» Request
Put the records from the line containing "You are a computer-use agent. Screen" through the line containing "click(27, 161)", both included, into a JSON list of strings with one string per line. Leave out blank lines.

☆ ☆ ☆ ☆ ☆ ☆ ☆

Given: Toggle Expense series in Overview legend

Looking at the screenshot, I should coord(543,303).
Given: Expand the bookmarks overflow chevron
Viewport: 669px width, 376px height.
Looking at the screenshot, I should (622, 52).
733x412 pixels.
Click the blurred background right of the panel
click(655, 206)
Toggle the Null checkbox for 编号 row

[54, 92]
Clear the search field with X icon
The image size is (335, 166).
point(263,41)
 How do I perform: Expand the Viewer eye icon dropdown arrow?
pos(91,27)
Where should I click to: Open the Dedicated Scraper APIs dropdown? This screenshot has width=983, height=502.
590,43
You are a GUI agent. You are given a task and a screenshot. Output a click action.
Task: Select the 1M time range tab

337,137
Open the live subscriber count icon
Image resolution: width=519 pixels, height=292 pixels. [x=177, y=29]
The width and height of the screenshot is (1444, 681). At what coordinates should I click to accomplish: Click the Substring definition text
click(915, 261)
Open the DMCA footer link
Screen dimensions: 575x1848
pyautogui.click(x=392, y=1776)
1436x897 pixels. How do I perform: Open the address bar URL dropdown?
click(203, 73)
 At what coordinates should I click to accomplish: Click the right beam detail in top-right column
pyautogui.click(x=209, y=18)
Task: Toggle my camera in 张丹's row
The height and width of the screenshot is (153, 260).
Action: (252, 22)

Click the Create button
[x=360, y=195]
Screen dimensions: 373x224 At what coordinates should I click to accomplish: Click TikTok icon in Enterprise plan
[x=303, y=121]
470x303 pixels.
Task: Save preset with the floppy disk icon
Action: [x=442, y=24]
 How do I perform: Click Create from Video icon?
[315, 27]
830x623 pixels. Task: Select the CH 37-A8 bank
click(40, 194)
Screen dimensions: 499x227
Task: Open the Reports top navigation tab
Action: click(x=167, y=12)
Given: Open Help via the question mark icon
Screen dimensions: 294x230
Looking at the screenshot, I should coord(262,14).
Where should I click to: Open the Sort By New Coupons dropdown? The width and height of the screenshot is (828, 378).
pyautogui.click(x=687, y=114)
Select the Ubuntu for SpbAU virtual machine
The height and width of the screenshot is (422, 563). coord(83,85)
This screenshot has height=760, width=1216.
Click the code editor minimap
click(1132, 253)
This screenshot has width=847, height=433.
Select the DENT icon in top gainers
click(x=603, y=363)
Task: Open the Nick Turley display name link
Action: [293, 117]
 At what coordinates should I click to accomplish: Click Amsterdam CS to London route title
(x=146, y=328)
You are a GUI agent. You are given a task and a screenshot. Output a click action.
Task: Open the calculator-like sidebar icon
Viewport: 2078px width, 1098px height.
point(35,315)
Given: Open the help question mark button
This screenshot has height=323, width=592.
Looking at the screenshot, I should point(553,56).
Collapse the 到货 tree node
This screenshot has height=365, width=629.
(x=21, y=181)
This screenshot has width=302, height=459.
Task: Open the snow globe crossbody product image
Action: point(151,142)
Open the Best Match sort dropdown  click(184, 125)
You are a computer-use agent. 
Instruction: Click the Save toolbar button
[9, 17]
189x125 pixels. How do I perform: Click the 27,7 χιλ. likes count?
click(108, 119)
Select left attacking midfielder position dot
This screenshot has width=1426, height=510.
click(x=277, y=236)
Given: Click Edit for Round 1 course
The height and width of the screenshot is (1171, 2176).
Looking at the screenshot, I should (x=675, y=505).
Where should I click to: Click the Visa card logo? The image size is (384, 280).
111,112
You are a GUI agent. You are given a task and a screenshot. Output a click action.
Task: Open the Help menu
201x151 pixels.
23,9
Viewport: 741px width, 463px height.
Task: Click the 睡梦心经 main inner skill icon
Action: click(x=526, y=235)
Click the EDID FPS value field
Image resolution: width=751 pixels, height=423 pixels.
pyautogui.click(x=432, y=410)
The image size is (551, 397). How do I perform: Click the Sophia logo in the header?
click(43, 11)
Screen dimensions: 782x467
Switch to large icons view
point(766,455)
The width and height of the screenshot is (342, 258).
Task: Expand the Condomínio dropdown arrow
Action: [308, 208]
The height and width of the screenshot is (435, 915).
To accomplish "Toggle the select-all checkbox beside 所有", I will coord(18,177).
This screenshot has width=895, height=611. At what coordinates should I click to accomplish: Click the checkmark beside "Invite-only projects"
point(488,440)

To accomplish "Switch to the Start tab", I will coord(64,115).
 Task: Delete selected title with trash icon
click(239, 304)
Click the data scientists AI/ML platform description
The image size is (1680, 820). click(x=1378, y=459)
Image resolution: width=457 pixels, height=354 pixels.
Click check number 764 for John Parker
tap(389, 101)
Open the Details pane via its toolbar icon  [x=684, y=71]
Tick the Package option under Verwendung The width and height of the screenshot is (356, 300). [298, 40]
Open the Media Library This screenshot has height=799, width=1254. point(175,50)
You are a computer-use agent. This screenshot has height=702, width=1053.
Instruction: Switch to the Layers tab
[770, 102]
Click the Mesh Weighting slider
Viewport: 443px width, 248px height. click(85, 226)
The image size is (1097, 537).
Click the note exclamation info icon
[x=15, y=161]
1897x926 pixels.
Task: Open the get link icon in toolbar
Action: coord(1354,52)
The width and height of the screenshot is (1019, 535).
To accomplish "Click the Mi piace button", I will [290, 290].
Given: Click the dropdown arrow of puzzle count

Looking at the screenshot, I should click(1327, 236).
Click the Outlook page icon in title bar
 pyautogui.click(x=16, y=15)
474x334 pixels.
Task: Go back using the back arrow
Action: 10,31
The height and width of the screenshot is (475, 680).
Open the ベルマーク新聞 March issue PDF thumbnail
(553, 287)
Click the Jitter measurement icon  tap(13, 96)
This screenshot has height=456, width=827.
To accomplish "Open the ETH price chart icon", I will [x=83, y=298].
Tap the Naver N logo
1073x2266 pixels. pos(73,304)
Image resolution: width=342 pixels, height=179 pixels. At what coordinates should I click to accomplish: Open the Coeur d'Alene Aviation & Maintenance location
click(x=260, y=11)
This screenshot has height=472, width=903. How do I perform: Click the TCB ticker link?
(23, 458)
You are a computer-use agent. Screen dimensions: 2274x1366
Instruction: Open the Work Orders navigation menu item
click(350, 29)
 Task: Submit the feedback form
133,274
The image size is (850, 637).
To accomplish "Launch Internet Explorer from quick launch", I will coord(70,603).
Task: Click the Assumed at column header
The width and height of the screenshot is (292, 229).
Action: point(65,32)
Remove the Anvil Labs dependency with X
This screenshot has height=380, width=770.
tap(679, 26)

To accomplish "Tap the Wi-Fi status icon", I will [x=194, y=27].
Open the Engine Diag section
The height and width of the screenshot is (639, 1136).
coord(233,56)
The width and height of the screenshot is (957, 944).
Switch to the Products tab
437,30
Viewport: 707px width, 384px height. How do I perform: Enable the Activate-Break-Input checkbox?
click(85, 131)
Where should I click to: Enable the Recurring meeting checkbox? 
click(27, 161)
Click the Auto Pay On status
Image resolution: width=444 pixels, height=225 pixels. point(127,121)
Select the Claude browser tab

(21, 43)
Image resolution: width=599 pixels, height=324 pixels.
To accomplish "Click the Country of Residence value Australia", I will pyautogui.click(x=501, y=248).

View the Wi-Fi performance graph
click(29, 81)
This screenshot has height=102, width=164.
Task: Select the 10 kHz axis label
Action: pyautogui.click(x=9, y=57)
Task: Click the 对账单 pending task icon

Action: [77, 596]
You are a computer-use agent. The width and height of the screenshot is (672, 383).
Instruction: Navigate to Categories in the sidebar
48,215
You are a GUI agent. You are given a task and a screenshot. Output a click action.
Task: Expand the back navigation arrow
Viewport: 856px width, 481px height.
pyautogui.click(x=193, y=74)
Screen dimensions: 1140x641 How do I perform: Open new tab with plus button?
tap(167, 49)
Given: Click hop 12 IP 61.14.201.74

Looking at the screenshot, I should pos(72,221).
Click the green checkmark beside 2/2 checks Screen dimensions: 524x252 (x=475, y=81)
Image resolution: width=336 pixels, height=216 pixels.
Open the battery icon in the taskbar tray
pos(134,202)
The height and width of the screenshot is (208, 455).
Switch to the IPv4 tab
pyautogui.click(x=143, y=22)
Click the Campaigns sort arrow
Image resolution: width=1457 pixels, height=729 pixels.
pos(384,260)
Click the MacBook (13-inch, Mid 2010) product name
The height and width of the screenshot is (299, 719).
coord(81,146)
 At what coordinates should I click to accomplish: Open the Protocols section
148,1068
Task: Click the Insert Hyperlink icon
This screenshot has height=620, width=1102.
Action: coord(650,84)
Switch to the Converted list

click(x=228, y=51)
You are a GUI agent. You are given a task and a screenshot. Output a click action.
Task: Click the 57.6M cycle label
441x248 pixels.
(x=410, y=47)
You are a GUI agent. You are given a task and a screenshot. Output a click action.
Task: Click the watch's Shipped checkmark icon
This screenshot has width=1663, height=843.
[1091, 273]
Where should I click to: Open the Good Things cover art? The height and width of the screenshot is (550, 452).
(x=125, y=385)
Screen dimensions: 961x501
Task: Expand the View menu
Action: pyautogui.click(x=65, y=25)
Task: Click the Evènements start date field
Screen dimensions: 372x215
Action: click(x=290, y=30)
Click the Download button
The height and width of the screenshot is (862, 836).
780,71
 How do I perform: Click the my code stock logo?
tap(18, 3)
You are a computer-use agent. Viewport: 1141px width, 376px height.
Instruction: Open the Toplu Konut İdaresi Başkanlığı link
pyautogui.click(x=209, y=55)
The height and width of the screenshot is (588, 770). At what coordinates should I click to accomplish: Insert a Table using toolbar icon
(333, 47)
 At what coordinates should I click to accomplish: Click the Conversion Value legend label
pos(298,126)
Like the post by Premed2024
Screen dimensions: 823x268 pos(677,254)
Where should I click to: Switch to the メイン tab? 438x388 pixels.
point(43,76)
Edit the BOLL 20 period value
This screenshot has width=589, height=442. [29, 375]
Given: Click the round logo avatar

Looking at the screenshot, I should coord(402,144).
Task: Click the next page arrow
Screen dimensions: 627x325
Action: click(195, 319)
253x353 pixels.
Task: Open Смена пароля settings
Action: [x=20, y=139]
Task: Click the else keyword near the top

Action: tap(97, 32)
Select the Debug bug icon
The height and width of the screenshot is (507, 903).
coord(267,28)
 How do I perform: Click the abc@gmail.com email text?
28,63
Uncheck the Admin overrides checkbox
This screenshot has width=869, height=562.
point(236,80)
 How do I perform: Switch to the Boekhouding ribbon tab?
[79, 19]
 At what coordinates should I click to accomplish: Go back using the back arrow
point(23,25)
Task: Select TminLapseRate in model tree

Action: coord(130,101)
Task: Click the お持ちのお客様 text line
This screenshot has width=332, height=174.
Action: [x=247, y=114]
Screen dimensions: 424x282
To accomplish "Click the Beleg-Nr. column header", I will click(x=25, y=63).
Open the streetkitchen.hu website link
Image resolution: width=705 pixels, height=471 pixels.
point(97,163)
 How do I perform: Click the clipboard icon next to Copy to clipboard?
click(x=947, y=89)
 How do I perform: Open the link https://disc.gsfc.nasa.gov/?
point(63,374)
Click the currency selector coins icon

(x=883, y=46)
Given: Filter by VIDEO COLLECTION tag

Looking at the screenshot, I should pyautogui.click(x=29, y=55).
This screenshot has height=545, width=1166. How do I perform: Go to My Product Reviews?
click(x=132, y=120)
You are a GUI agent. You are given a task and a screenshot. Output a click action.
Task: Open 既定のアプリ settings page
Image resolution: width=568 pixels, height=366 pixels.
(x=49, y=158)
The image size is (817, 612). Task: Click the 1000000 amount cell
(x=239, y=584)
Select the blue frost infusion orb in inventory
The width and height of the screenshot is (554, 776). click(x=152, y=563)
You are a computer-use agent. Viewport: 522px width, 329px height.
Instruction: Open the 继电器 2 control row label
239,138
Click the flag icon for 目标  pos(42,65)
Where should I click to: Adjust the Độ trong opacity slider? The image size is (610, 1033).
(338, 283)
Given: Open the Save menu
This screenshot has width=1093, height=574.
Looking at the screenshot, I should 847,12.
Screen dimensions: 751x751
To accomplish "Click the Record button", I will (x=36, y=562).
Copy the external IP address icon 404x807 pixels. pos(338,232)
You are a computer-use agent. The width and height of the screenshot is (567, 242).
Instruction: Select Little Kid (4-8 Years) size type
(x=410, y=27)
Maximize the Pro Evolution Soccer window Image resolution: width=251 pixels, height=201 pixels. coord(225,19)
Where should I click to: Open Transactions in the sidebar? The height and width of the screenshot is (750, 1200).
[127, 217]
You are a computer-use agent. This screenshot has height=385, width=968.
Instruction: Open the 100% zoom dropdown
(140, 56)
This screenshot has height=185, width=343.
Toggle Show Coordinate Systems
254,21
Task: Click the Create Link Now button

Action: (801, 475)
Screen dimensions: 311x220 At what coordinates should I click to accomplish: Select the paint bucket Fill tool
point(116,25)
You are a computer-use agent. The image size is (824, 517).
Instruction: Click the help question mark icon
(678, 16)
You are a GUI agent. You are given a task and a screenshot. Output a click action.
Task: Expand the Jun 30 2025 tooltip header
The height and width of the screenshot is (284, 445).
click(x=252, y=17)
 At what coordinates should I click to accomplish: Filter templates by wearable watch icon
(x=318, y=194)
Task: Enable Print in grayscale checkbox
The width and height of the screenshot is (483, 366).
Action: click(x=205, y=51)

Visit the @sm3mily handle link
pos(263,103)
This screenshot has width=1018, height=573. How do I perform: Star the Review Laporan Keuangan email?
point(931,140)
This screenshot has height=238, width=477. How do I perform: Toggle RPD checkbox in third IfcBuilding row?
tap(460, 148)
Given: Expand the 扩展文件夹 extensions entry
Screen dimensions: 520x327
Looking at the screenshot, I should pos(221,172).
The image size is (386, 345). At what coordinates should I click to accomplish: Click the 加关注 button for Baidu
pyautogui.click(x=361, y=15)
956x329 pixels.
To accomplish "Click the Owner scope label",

☆ ☆ ☆ ☆ ☆ ☆ ☆

» Exercise response
[
  "You are a computer-use agent. Screen dimensions: 2274x1366",
  "Instruction: Open the Work Orders navigation menu item",
  "click(350, 29)",
  " Task: Submit the feedback form",
  "133,274",
  "The image size is (850, 637).",
  "To accomplish \"Launch Internet Explorer from quick launch\", I will coord(70,603).",
  "Task: Click the Assumed at column header",
  "The width and height of the screenshot is (292, 229).",
  "Action: point(65,32)",
  "Remove the Anvil Labs dependency with X",
  "This screenshot has height=380, width=770.",
  "tap(679, 26)",
  "To accomplish \"Tap the Wi-Fi status icon\", I will [x=194, y=27].",
  "Open the Engine Diag section",
  "The height and width of the screenshot is (639, 1136).",
  "coord(233,56)",
  "The width and height of the screenshot is (957, 944).",
  "Switch to the Products tab",
  "437,30",
  "Viewport: 707px width, 384px height. How do I perform: Enable the Activate-Break-Input checkbox?",
  "click(85, 131)",
  "Where should I click to: Enable the Recurring meeting checkbox? ",
  "click(27, 161)"
]